Static Methods with all Final Parameters

Gurus,
I know the synchronization and static method question has been hashed out ad infinitum here. However, I was thinking of a slight twist. (Did a search but could not find something related to this. If this has already been posted, my apologies).
Suppose you have a static method in which all of the parameters in the method signature are declared final. Let's assume also that you are not performing an operation with a high latency (say, database or network operations).
Would it be "safe" to leave the static method unsynchronized in a multi-threaded environment? Would the final keyword(s) ensure that, throughout method execution, there is no longer a race condition?
Would there be a difference between a primitive:
static final public void doSomething(final int param) {}
And an object that has mutator methods:
static final public void doSomething(final List param) {}
Basically, not having a formal CS background, I'm not sure how static methods are actually invoked on a low-level. It probably varies across JVM's, and maybe this question doesn't make much sense. However, I thought I would throw this out to see if anyone had implemented something similar.
I might be giving "final" too much credit., but what would actually happen in a multi-threaded environment?
Thanks much!
- Saish
"My karma ran over your dogma." - Anon

I know the synchronization and static method question
has been hashed out ad infinitum here.
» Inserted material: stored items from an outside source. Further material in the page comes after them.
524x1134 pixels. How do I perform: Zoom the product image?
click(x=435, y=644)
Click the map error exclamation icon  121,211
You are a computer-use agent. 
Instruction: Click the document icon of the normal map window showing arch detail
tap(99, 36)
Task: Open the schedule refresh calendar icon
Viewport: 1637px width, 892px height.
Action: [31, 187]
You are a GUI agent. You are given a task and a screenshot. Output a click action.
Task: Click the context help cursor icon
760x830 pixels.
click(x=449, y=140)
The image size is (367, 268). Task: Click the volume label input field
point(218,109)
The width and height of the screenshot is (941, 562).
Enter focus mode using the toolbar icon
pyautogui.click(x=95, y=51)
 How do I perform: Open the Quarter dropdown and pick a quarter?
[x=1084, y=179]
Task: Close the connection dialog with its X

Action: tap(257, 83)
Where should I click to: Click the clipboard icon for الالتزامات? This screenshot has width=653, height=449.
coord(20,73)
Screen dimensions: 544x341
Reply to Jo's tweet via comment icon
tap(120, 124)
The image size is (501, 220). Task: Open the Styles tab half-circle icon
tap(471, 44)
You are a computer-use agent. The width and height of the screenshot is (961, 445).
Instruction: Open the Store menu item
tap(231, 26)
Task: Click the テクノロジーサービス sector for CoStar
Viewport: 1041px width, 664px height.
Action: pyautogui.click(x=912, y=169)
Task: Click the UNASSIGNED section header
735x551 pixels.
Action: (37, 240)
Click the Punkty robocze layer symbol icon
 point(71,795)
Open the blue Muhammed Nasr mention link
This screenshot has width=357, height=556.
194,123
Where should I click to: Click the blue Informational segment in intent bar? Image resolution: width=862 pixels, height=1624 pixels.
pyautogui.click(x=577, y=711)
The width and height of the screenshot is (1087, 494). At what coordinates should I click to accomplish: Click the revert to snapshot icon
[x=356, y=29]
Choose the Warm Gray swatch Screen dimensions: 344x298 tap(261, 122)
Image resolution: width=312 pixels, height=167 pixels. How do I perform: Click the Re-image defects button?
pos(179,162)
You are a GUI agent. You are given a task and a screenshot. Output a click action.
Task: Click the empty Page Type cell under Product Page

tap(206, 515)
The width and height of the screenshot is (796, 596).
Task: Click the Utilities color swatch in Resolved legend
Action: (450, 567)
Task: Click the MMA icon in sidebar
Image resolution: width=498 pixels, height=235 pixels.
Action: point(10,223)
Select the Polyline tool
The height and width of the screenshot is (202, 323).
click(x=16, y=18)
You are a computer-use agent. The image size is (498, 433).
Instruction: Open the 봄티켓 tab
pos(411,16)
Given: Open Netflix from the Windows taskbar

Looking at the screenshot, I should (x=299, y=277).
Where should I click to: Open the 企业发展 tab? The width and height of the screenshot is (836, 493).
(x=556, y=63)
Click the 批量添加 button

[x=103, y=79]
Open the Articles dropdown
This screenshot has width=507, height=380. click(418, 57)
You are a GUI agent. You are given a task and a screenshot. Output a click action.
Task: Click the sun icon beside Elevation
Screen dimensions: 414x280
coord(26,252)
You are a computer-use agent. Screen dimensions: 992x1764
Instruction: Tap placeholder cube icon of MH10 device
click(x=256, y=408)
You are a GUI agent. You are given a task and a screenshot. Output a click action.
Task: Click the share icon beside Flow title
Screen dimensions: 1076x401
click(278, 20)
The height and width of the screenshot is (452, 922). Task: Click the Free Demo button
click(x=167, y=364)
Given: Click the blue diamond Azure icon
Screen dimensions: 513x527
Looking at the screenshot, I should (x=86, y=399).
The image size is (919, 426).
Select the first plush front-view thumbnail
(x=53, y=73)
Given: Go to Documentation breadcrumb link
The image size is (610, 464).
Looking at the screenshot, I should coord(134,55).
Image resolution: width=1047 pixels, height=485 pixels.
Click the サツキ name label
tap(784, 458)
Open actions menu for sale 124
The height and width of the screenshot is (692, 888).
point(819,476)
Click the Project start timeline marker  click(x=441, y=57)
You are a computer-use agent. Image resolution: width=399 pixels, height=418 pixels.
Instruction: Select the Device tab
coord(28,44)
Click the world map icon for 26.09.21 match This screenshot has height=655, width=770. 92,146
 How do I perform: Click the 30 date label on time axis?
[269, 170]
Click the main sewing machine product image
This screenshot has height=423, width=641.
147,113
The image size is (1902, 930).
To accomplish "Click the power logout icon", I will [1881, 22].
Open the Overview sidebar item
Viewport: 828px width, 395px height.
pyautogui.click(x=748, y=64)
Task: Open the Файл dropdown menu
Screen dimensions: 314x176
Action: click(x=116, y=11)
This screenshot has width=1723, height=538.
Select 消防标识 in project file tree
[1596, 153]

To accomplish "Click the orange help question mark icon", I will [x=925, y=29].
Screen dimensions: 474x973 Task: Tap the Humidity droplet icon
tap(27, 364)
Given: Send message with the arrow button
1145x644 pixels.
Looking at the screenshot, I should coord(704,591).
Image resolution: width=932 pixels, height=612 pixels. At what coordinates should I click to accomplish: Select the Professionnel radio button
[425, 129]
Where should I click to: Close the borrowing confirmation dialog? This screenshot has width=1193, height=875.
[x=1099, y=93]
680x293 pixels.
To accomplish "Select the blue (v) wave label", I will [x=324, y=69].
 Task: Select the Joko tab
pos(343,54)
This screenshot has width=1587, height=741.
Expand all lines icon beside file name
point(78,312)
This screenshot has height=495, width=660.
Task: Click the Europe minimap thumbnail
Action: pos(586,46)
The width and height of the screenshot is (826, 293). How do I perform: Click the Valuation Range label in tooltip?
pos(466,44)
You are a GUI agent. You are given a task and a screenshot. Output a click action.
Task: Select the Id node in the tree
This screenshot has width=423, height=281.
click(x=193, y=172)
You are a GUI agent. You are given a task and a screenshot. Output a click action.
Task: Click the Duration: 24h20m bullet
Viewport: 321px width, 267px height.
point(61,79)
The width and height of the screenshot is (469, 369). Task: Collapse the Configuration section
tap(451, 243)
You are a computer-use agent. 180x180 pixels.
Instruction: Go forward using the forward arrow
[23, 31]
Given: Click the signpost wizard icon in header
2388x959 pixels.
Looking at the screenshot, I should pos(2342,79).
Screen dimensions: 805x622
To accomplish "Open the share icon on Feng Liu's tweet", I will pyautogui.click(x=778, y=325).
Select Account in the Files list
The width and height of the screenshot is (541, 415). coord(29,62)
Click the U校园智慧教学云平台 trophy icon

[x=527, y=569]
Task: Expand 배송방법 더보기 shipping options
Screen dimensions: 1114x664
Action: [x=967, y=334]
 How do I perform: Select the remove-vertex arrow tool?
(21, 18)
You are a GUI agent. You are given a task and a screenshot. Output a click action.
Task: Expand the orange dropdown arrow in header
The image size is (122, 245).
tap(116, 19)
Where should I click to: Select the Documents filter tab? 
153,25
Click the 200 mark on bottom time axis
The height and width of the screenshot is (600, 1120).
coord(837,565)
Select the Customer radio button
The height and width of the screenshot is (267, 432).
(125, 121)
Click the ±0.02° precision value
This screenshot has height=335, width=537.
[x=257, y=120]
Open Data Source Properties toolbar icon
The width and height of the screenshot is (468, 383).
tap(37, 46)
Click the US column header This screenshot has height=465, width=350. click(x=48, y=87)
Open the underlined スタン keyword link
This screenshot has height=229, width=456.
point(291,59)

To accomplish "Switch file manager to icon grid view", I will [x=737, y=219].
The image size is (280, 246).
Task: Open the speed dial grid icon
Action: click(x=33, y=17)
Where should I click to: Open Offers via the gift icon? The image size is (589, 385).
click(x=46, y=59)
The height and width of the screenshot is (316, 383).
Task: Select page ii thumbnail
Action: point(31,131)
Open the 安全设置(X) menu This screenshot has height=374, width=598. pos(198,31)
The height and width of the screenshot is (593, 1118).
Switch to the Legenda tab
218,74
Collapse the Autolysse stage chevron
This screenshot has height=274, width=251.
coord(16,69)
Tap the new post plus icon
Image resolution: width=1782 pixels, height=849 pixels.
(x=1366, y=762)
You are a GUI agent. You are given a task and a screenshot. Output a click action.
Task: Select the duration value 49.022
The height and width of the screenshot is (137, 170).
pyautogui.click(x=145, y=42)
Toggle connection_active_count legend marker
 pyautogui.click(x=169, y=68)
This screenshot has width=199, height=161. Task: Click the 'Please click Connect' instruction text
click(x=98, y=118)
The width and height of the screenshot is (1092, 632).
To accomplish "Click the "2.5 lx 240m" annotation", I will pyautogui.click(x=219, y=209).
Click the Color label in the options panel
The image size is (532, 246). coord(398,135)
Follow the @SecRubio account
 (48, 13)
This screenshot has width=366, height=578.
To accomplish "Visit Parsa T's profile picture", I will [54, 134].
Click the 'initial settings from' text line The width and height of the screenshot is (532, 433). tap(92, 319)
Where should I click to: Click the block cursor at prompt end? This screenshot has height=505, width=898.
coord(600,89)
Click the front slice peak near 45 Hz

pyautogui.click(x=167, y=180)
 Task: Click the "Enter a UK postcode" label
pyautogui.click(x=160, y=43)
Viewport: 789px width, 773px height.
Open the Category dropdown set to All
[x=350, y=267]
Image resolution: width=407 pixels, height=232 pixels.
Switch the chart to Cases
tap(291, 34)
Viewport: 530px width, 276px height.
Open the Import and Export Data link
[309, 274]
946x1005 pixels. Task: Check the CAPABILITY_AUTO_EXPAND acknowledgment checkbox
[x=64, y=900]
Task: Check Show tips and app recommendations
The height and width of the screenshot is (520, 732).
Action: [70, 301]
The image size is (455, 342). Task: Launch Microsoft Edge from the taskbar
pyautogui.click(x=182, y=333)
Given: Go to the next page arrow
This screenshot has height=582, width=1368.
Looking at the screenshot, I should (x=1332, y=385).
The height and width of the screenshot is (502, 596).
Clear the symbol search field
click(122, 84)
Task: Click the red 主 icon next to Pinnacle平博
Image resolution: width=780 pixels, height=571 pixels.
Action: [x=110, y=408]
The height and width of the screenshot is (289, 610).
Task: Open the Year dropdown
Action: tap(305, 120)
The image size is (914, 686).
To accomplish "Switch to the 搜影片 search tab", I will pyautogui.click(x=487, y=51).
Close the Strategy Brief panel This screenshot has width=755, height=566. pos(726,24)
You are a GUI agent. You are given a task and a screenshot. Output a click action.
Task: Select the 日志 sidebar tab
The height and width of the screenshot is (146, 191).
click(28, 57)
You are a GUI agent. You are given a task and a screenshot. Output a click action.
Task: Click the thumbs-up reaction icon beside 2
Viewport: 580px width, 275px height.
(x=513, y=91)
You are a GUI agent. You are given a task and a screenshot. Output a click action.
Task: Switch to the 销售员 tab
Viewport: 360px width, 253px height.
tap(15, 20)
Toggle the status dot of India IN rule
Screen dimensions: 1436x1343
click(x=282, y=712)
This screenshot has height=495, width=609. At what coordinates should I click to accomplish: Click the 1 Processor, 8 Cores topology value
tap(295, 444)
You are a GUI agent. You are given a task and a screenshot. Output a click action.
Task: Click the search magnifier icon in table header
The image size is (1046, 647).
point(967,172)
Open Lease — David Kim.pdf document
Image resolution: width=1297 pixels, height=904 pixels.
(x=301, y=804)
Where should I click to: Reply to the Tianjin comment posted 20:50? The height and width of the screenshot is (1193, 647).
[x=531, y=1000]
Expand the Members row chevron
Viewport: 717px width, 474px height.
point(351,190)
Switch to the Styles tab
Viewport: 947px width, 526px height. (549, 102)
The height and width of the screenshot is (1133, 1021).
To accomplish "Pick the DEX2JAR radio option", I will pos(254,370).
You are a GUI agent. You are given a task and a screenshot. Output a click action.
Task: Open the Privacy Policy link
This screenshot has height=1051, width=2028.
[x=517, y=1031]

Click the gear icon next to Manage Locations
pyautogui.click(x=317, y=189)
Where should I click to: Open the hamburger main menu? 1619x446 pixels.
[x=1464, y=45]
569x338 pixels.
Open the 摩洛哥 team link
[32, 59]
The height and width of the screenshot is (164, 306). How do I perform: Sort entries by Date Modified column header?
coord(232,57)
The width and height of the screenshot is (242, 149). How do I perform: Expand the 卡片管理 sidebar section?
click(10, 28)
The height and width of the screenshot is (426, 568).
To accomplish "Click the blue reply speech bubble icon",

What question's that then?
Suppose you have a static method in which all of the
parameters in the method signature are declared final.
Let's assume also that you are not performing an
operation with a high latency (say, database or
network operations).
Would it be "safe" to leave the static method
unsynchronized in a multi-threaded environment?Whether or not the parameters are final makes no difference - method parameters are local to the method and so are only visible to the current thread anyway. So making them final will have no effect on anything goning on in any other thread.
Whether or not you are performing operations has no effect on whether or not you can call a method thread-safe. It might mean there is less contention and it might make race conditions less likely, but it won't eliminate them.
So the answer is: If your would be thread safe with non-final parameters, then it will still be thread-safe when the parameters are all final. If it is not thread-safe with non-final parameters, then it will still not be thread safe with final parameters.
Would the final keyword(s) ensure that, throughout
t method execution, there is no longer a race
condition?No. Absoloutely not.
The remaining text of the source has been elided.